Most of the pages on my vintage camera web site have links to the manuals on the Butkus site.  I've sent him a few bucks to support his work, but I need to send along a few more as the value of my site would be greatly diminished if his were not available.

There is a site that offers printed copies made from the scans done by Butkus.  I sure hope that they are sharing some of their profits with Mike because they could not offer the service without the efforts he has put into his project.  I'm not very optimistic that is happening because they do not acknowledge the source of their materials which is only apparent if you notice the watermark which Mike includes in his scans.  While Butkus does not own the copyright to the materials, his considerable efforts to preserve and present the material are a great asset to the history of photography which should not go without appropriate recognition and support.

Wednesday, February 06, 2013

Shooting the Delco 828

The Delco 828 is the last version of the Argus Model M, produced by a Philadelphia company which bought the dies from Argus after WWII.  The construction of the camera was simplified by making the lens mount rigidly fixed, and the lens was now a two-element design rather than the Anastigmat triplet in the original design by Gustave Fassin.


My Delco 828 is in pretty nice shape except for a missing rear viewfinder lens.  In order to use the camera I found it helpful to remove the front view lens as well so I would have a clear if restricted view of the subject.


As the photos show, the Delco is capable of making some nice images with the two-element lens stopped down.  The central portion of the images seem about as sharp as those from the Model A triplet.


Unlike the triplet, however, the sharpness of the image falls off sharply toward the edges.  Keeping that in mind, it is still possible to get perfectly acceptable images if the primary subject is placed appropriately in relation to the background.  It is basically the mind-set required for using a box camera.


Opening up the Delco's lens to its f9.7 maximum aperture causes the whole image to go soft.  That still might not have been a deal breaker for the original users who were most likely getting back wallet-sized prints from the local drugstore.  Bigger enlargements, however, are out of the question unless you are in pursuit of a 19th Century pictorialist style.

Tuesday, February 05, 2013

Argus Model M

I was surprised to find myself the only bidder at eBay on a pair of late '30s Argus cameras, an Argus AF and a Model M.  Either one alone seemed worth the $20 I paid for the two together.


I was particularly pleased with the diminutive Model M because it has the 3-element Anastigmat lens.

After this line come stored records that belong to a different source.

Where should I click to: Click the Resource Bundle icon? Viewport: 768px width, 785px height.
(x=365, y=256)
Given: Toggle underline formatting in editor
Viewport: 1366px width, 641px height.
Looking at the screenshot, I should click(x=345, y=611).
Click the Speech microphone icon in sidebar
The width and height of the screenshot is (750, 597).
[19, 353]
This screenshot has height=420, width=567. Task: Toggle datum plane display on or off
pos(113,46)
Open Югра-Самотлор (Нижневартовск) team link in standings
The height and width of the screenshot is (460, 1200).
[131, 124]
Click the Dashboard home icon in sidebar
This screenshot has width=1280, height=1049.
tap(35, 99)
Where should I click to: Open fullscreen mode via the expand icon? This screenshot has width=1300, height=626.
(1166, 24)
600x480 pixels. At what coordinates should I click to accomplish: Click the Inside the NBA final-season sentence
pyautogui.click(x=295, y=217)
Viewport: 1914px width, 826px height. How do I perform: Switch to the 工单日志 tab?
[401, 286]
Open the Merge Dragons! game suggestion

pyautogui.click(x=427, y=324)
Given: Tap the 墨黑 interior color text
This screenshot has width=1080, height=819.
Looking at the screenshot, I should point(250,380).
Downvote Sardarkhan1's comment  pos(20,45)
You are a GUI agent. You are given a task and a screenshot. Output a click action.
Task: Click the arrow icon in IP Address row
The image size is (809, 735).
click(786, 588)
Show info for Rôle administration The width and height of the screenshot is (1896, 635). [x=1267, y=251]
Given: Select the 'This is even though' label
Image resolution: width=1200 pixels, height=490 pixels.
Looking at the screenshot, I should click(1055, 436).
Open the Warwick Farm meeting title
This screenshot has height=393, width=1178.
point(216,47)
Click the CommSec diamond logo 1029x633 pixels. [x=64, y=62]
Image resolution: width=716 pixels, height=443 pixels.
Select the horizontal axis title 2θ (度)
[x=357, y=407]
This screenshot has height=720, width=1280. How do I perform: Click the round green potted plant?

The 828 roll film used in the Model M hasn't been made for a long time.  Luckily, the film is the same width as 35mm film.  I just taped over the two windows on the camera back, and then rolled some Kentmere 100 onto the little spools without any backing and inserted it in the camera in a dark bag.

Although the camera looks nearly perfect, it turned out to have some problems.  The pictures from the first roll were all out of  focus, and the negatives were riddled with light leak streaks.    I disassembled the camera and found that the spongy packing in the collapsible lens mount was deteriorated and loose.  The packing material was both letting some light by, and it also prevented the lens from fully extending to the proper focal length.  I removed the lens mount packing material, reassembled the camera and loaded up another roll of Kentmere.  The extended mount seemed to be making a good seal, but I layed on some black tape just in case.

The second roll looks fine.  The Kentmere is pretty grainy stuff, but the photos still show the good resolution and interesting tonal values that I was hoping to get from the lens.







I'm looking forward to trying some other film in the Model M, perhaps some Acros or TMAX 100.  I've also ordered a couple rolls of forty-year-old 828 Verichrome Pan, so that should be interesting too.